Yo apoyé la idea de que el próximo rector fuera de ciencias sociales (pues con éstas me identifico) pero, según la información disponible, la Junta de Gobierno parece haber tomado una decisión muy sensata: proteger la autonomía evitando polarizaciones políticas, que en estos momentos y los que vienen serían riesgosos para la UNAM, pues la estabilidad del país no parece ser su característica principal. Es cierto que de 1961 a la fecha la Universidad Nacional ha sido encabezada por cinco médicos (Chávez, Soberón, Rivero, De la Fuente y Narro), pero debe reconocerse que en general los cinco han apoyado el desarrollo de la ciencias sociales y las humanidades y que, por lo menos tres de ellos, han sido grandes rectores, como también lo fueron Barros Sierra (ingeniero) y González Casanova (sociólogo). Es muy probable que Enrique Graue tuviera razón al afirmar que “en la rectoría no se actúa como médico. Se actúa como universitario, no creo que tenga que ver ni el género, ni la profesión ( El País, 7/10/15).

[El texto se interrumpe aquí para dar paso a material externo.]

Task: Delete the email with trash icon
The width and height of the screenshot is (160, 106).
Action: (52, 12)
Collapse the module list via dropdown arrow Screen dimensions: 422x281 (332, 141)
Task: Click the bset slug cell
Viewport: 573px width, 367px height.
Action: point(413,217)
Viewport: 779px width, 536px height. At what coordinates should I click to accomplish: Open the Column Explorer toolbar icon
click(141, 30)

Con enorme simpatía aprovecho este espacio para expresar, como viejo universitario, mi reconocimiento a José Narro por su papel como rector, y hago votos por que Enrique Graue pueda realizar los proyectos que hasta ahora ha esbozado. Sin restar méritos a los otros candidatos, pienso que el nuevo rector continuará el fortalecimiento de la UNAM que todos queremos.